[Entries taken from a collection]
Content starts

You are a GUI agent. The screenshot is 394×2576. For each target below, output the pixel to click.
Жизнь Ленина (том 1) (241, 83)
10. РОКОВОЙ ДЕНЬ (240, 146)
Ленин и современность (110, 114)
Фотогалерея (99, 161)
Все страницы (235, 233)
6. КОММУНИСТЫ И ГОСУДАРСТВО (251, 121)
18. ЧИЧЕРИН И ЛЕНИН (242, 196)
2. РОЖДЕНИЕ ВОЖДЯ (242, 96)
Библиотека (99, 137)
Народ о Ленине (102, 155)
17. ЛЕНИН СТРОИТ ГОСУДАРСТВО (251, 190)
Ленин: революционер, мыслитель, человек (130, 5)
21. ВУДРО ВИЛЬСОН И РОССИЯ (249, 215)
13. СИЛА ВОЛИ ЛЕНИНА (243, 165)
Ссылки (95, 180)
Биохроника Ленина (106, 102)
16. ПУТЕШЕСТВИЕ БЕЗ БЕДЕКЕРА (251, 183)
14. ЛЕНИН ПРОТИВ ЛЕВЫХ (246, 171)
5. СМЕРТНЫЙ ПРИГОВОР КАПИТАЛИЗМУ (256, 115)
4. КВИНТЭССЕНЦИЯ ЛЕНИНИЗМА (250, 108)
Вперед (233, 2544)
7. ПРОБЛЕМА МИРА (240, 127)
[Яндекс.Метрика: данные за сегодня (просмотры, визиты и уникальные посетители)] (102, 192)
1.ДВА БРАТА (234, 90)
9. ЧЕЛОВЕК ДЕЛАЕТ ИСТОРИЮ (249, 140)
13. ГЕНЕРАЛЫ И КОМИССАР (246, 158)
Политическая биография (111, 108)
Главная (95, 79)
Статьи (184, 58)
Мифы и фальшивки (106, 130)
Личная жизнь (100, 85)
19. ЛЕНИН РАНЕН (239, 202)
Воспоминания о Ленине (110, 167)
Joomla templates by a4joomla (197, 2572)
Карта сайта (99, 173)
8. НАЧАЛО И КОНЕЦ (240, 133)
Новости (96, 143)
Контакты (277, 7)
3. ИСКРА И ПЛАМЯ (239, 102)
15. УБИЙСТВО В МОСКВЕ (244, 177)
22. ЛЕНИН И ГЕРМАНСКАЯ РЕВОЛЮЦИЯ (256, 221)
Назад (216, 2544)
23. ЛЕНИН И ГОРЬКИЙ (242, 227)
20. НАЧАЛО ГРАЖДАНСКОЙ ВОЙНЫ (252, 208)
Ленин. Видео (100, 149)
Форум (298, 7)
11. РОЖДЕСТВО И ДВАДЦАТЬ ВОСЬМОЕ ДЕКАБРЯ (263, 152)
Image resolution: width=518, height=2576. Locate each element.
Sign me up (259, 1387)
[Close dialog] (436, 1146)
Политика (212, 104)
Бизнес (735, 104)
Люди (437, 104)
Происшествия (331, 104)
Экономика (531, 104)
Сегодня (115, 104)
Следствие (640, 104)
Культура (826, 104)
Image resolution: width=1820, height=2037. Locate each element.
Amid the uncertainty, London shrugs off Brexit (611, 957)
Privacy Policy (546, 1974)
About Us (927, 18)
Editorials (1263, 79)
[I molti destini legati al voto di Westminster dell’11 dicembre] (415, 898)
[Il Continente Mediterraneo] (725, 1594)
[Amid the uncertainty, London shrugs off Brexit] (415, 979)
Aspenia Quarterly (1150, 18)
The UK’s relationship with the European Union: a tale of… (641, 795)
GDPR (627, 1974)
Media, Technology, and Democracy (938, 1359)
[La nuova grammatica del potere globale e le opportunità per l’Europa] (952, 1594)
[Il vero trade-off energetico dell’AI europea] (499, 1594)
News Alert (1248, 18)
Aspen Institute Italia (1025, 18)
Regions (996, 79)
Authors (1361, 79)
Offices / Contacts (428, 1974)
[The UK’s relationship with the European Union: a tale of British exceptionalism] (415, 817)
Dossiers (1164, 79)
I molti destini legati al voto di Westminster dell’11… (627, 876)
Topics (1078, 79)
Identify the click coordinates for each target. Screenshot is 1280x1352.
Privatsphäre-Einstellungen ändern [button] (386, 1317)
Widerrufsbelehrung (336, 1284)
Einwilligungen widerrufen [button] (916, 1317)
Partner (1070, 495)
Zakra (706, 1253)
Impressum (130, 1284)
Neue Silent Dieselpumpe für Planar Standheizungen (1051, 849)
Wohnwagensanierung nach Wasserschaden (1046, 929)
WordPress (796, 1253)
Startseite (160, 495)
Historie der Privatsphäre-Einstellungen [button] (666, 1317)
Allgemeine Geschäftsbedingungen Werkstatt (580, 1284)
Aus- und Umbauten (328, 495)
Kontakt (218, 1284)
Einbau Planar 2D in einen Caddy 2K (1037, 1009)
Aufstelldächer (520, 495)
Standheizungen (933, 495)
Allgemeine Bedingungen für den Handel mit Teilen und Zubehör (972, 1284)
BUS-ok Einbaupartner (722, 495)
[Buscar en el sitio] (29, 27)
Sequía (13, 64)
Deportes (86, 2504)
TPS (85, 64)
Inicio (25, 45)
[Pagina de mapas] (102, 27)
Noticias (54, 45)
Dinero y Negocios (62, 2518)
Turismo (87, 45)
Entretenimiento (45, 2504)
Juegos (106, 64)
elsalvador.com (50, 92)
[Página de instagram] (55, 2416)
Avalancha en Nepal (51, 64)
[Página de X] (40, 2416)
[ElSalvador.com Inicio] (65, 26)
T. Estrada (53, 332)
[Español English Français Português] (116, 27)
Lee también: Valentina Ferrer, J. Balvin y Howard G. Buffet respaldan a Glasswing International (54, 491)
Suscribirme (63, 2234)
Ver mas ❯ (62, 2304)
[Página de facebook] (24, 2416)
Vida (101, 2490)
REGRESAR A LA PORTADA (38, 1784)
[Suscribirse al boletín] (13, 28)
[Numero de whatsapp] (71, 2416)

Content ends

Where a line above contains the word "legati", show that line.

*Solution below:*
[I molti destini legati al voto di Westminster dell’11 dicembre] (415, 898)
I molti destini legati al voto di Westminster dell’11… (627, 876)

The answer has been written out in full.